Los dos amigos estaban de espaldas a la acera, y al volverse rápidamente, tropezaron con un anciano que, con el sombrero de copa hundido hasta las cejas, la cabeza baja, moviendo el bastón de un modo extravagante y murmurando incoherentes palabras, marchaba con lento paso.

El viejo contestó con un gruñido feroz y una mirada irritada al empujón de aquellos dos hombres, y siguió su camino lentamente, mientras que Pedro se estremecía diciendo al oído de su amigo con voz ansiosa:

– Mírele usted bien. ¿Le conoce?, ¿le conoce?

– ¿Quién es? – contestó con extrañeza Agramunt.

– El viejo doctor Zarzoso; el tío de nuestro desgraciado amigo don Juan.

– Hablémosle. Tal vez se alegre ese pobre viejo de conocer a quien fué tan amigo de su sobrino.

– No – contestó Pedro con acento triste – . Tal vez nos arrepentiríamos de revivir en el anciano penosos recuerdos. El pobre doctor, desde aquella mañana en que le llevaron a su casa el cuerpo de su sobrino asesinado por Ordóñez, perdió casi por completo la razón, y si en la actualidad no le tienen encerrado en el mismo manicomio que él fundó, es porque su locura es pacífica y no da a nadie el menor motivo de queja. Va por todas partes lo mismo que usted lo ve ahora, y si alguien le habla, él contesta incoherentemente; su manía es que las leyes deben reformarse y que es un absurdo que la sociedad, mientras castiga al hombre de blusa que ebrio y rabioso mata a la puerta de una taberna, tiende su mano protectora sobre el hombre distinguido que ante cuatro amigos atraviesa de una estocada a un semejante.

– Pues no discurre mal el viejo doctor – dijo Agramunt – . Me parece que él es cuerdo, y que los locos son los que se burlan de sus palabras.

– Ha perdido por completo la memoria – continuó Pedro – . Cuando le hablan de su sobrino escucha con gran extrañeza, y en vez de contestar ríe de un modo que causa miedo. ¡Ay, amigo Agramunt! ¡Si usted viera qué pena causa en todos los que tratan al doctor ese estado de imbecilidad en que ha caído, un hombre tan sabio e ilustre!..

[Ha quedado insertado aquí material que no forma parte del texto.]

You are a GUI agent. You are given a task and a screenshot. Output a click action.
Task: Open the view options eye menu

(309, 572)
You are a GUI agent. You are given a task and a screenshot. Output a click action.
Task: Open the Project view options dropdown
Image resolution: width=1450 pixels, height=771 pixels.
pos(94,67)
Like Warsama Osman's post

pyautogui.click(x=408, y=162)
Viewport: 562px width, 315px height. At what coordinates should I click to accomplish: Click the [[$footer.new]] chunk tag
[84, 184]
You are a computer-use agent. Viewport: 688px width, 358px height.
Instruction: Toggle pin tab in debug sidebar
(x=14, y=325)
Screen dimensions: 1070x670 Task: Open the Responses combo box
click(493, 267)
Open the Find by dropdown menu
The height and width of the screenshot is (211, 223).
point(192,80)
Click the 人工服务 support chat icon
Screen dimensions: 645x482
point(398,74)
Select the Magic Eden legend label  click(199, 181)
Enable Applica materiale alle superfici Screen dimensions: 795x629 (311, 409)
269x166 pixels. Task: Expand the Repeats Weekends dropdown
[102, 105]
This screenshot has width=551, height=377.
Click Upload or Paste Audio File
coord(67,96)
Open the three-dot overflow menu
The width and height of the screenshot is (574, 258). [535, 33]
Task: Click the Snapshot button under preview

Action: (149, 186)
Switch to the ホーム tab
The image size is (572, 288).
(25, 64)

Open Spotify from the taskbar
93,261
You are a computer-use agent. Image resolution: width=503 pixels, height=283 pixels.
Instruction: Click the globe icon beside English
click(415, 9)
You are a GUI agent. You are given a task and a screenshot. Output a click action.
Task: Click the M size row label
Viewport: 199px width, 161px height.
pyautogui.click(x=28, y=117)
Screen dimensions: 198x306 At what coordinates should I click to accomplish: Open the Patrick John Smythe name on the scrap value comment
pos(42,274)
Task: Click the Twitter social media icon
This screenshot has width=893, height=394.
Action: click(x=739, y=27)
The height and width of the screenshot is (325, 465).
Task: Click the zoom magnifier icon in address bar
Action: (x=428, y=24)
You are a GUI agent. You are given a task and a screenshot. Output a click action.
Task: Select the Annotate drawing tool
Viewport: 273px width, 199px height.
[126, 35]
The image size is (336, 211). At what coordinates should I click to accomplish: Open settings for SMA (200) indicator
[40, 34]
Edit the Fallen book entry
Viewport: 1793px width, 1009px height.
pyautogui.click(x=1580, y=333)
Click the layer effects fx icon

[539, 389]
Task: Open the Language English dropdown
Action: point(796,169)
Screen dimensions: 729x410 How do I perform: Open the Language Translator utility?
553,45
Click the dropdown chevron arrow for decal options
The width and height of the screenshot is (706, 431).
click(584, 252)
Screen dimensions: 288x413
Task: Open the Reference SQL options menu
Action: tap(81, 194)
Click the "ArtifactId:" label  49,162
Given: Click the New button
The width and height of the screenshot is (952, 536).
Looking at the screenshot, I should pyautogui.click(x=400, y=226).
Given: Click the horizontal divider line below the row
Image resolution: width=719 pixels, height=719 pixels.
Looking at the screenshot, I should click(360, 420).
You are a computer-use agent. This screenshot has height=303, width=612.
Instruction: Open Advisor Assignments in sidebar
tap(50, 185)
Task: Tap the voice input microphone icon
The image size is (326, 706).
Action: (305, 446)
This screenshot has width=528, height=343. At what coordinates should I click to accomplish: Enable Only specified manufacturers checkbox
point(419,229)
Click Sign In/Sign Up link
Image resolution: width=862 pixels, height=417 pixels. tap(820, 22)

Los dos amigos permanecieron inmóviles durante mucho rato, siguiendo con la vista al pobre loco que se alejaba lentamente, y cuando éste se confundió con los demás transeúntes, ellos volvieron a emprender la marcha, cabizbajos y visiblemente emocionados por aquel doloroso encuentro.

Agramunt pensaba en las crueldades de la fatalidad que ocasiona a los humanos tan terribles tristezas.

Estaban ya frente al ministerio de la Guerra y junto al palacio del Banco de España, todavía en construcción, cuando les hizo detener el paso un grupo de curiosos, en el centro del cual se movían los kepis de los guardias de Orden público.

– ¿Qué es eso? – preguntó Agramunt a su compañero, que se había adelantado para enterarse de lo que ocurría.

– Poca cosa. Han prendido a un ladrón que intentaba robarle el reloj a un caballero; ahora lo están atando… ¡Ya se lo llevan!

Y abriéndose el curioso grupo, apareció un hombre mal vestido, pálido, con el pelo pegado a la frente por el sudor, y con todas las señales de haberse resistido fieramente antes de entregarse en manos de la Policía. Llevaba los brazos atados por detrás, y los guardias, enfurecidos sin duda por la anterior resistencia, le empujaban rudamente.

 

Aquella escena vino a aumentar aun la triste impresión que experimentaban los dos amigos, y doblando la esquina entraron en el Prado, al mismo tiempo que, viniendo en dirección contraria, se cruzaban con ellos dos sacerdotes: uno joven y de rostro insignificante que miraba humildemente al suelo, y otro que iba a su derecha, viejo, erguido y fijando en todos los transeúntes sus ojos curiosos e investigadores.

– ¡Vive Dios! – exclamó Pedro – . Esta tarde abundan los encuentros. Ahí tiene usted al padre Tomás Ferrari.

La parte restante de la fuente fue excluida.